The idea in some parts of the world that taking a photograph of somebody amounts to stealing their soul is nothing new.

The term 'Junsinsajo' is used in traditional Korean portrait painting and signifies the replication of a person's shape and spirit. This means that taking a snapshot of a person is not restricted to a replication of their physical likeness, but should also embody the essence of their personality.

It is an idea that endures in contemporary photography and makes for one of the themes explored by the seven photographers incorporated in the Believing is Seeing exhibition, a body of work which also appears to question the very notion of 'Koreanness'.

The collaboration was made possible through the work of curator David Drake and Jiyoon Lee from the SUUM Academy & Project in Korea and was jointly funded by Arts Council Korea and Wales Arts International. The exhibition, presented at Ffotogallery in late 2011, challenged our preconceptions about Korean culture.

Of the exhibition, I said:

"It's a very distinct culture but each artist is very aware of Western arts traditions, influenced by global contemporary art trends but remaining deeply rooted in Korean culture and traditions.

"The work featured in the exhibition also demonstrated the 'natural ambiguity' of the photographic image in that the portraits are no longer just depictions of people, they have a reality of their own and become a screen onto which the viewer projects their own relationships and emotions."

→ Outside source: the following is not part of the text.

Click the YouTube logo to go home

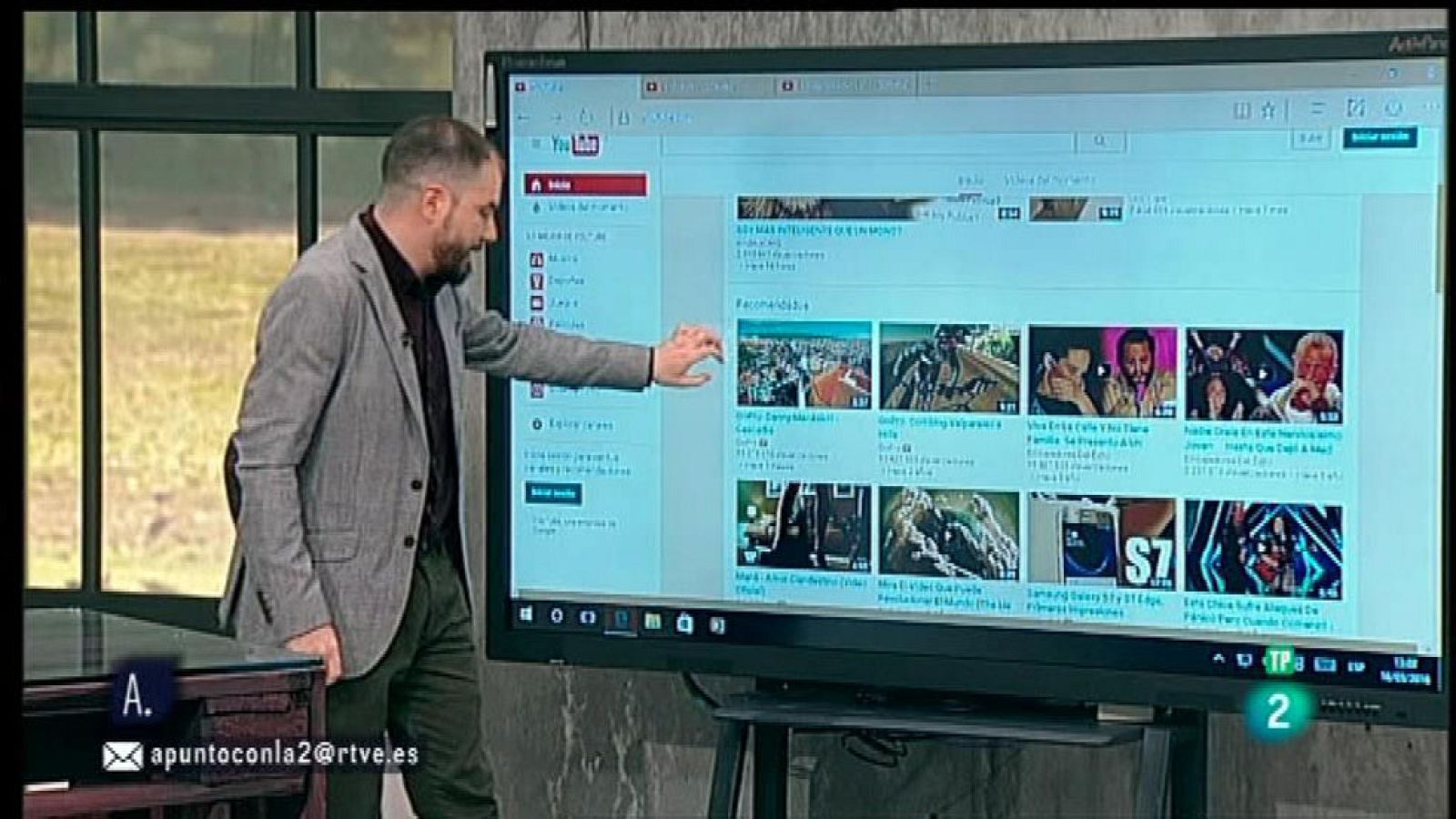point(575,143)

"The exhibition examined some common themes in contemporary Korean photographic art - its performative nature, ideas of duration and transience, nature and constructed reality, memory and illusion.

"Inverting the Western idiom 'seeing is believing', the exhibition featured artists with markedly different strategies in relation to photographic portraiture, but who have in common the rejection of any approach to photography that emphasises visual verification and purely mechanical reproduction."

Hein Kuhn Oh’s Cosmetic Girls series is a photographic typology of Korean teenage girls who use make-up and style to create a more feminine and sexualised image of themselves. In close-up and full-figure portraits, placed against colour backgrounds, Oh asks his subjects to maintain the same expression and pose, observing the conventions of photographic representation and highlighting the limits of each girl’s individuality as they conform to social convention.

Byung-Hun Min works in traditional black and white photography, mostly using silver gelatin printing. His nude portraits and landscapes have a subtle, meditative quality, revealing a common ground between the lines, contours and textures of the human body and those found in the wild expanses of nature.

Hyun Mi Yoo’s work embraces painting, sculpture, video and photography, the elements combining to create beautiful and surreal still lives or “tableau vivant” portraits. By using lavishly painted sets and objects, including painting the faces and bodies of the subjects of her portraits, Yoo creates bizarre and imaginative worlds within a three dimensional real space, then reproduces these scenes in the two dimensional plane of the photograph or video screen.

Kyungwoo Chun’s practice has interesting parallels with 19th Century portrait photography, in that he uses low sensitivity film and long exposures, requiring the subject to stay still for a considerably long time. Each photographic project is a participatory event, in which the artist explores with his subject how they are perceived by others, and the thoughts and emotions experienced during the making of the portrait.

The paradox of Je Baak’s portraits in We Laughed Together is that the people depicted in these apparently authentic Polaroid prints do not actually exist. The artist and his friends took pictures of each other laughing and the individual faces were skilfully merged by digital means to create new composite faces, which were then re-photographed as Polaroids.

One of Duck Hyun Cho’s works is actually a fine pencil drawing on canvas, combining a photographic portrait of the Queen with one of his mother; the canvas is allowed to hang loose down to the floor, like a royal gown. Both women were born in 1926 but led very different lives in different places. Duck Hyun Cho’s collaborative work with Seihon Cho, shown here for the first time, features a large-scale photograph of Beopjung, the spiritual leader in Korea who developed the concept of ‘non-possession’.

Seihon Cho was the only artist to record the life of Beopjung for the seven years leading up to his death in 2010.